Serbia uses drama to highlight victims

Croatia Hails ‘Clean Victory’ in Operation Storm, Serbs Lament ‘Pogrom’

President Aleksandar Vucic speaks at Serbia’s commemoration in Novi Sad on Thursday. Photo: Instagram/buducnostsrbijeav.

Serbia commemorated the Serb victims of Operation Storm at an event in the country’s second city of Novi Sad on Thursday evening.

A religious service and speeches by Serbian Orthodox Church Patriarch Porfirije and political leaders were interspersed with dramatised interludes in which actors portrayed refugees in the convoy fleeing Croatia.

Audio recordings were also played that referred to crimes that members of the Nazi-allied Ustasa movement committed against Serbs in Croatia during World War II.

Most of the speeches referred to Zagreb’s recent decision to bar Serbian President Aleksandar Vucic from visiting the Jasenovac World War II concentration camp in Croatia for not observing diplomatic protocol, and to the simmering tensions with Pristina over regulations that are to be imposed on Serbs in north Kosovo.

Vucic said in his speech that “many think this is the moment when they can once again have support for the destruction of the Serbian people”.

He also vowed that “we will never forget the suffering of the man from Krajina [region of Croatia], the Serb from Krajina who was expelled, who lost his land, his house, his children, his parents”.

The Serb member of Bosnia’s tripartite presidency, Milorad Dodik, told the commemoration that in 1995, “Serbs were exiled” from Croatia.

“That’s right, [Operation] Storm is a pogrom, it’s a crime, it’s a genocide, it’s ethnic cleansing, it’s a continuation of what we could see from the Second World War,” Dodik said.

Since 2015, the Serbian authorities have increased the size of the ceremonies marking the anniversary of Operation Storm, organising large events in different cities or municipalities, mostly where Croatian Serbs settled after they fled to Serbia.
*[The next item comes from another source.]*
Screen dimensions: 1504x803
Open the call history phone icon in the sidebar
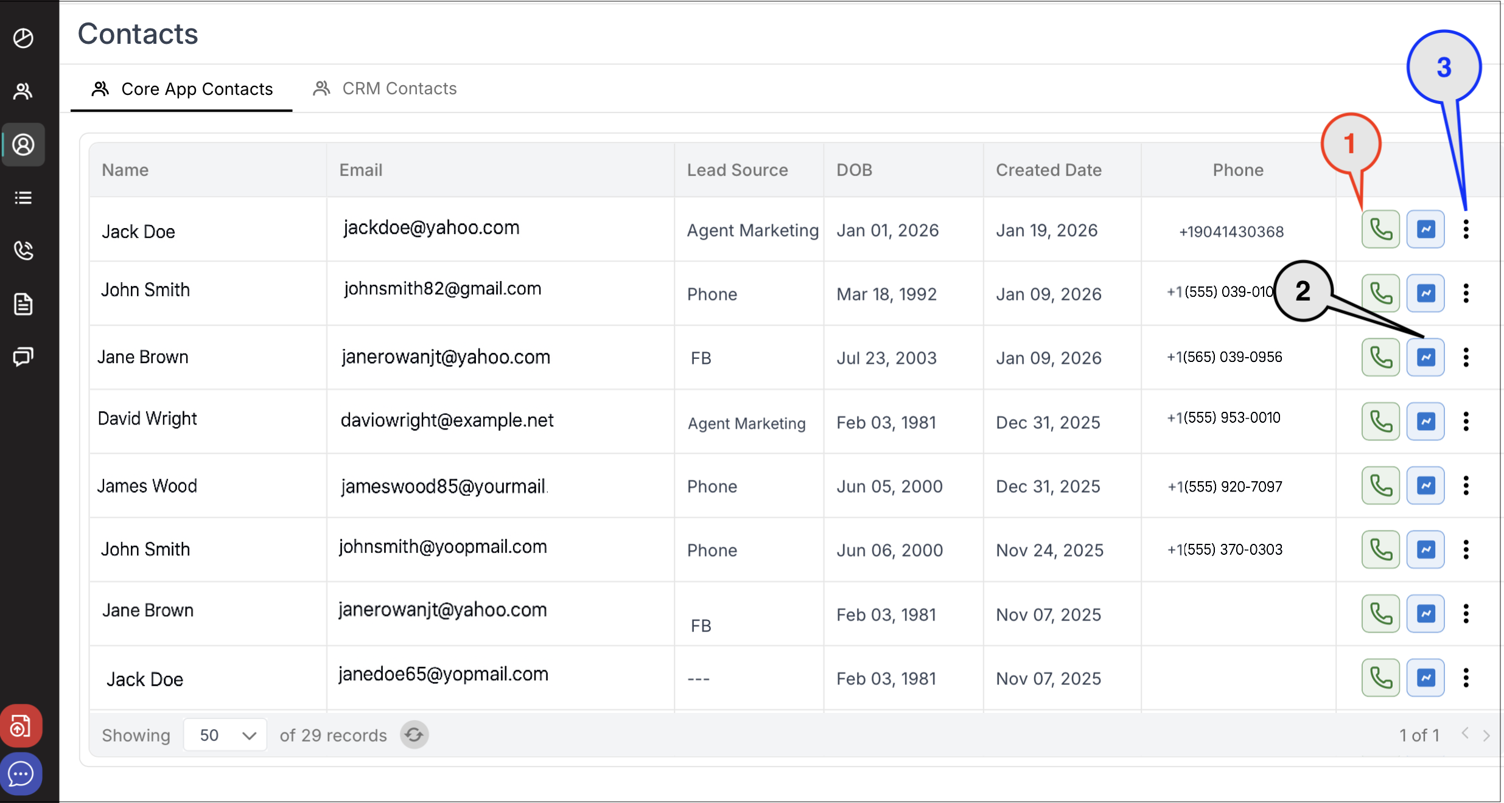(23, 250)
Serbs in Croatia mourn ‘everyone’s suffering’

Croatia Hails ‘Clean Victory’ in Operation Storm, Serbs Lament ‘Pogrom’

Milorad Pupovac lays flower in front of a demolished church in Deringaj, Croatia on Wednesday. Photo: SNV.

The Serbian National Council, which represents Serbs’ interests in Croatia, held a commemorative event in the village of Deringaj in Croatia’s Gracac municipality on Wednesday, along with the Zagreb-based NGO Documenta – Centre for Dealing with the Past and the Anti-Fascist League of Croatia.
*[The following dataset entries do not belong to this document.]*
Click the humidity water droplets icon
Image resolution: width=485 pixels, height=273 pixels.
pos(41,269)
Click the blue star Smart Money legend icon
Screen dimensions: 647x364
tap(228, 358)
The head of the Serbian National Council, Milorad Pupovac, said they had gathered to remember “the suffering of everyone, regardless of religion and nation”.

He said that the mourners felt empathy “for all those who suffered, for our Serb compatriots and for our Croat fellow citizens, for all those who did not commit crimes”.

The head of Documenta, Vesna Terselic, read out the names of civilian victims from the Deringaj and Kijan area who were killed during and after Operation Storm, saying that in 27 years the Croatian judiciary has only issued three indictments for war crimes against Krajina Serbs, against a total of seven members of Croatian military and police units.

“For the majority of war crimes, the Republic of Croatia, ie. its judiciary, has failed to determine who was responsible for the death of its own citizens and under what circumstances,” Terselic said.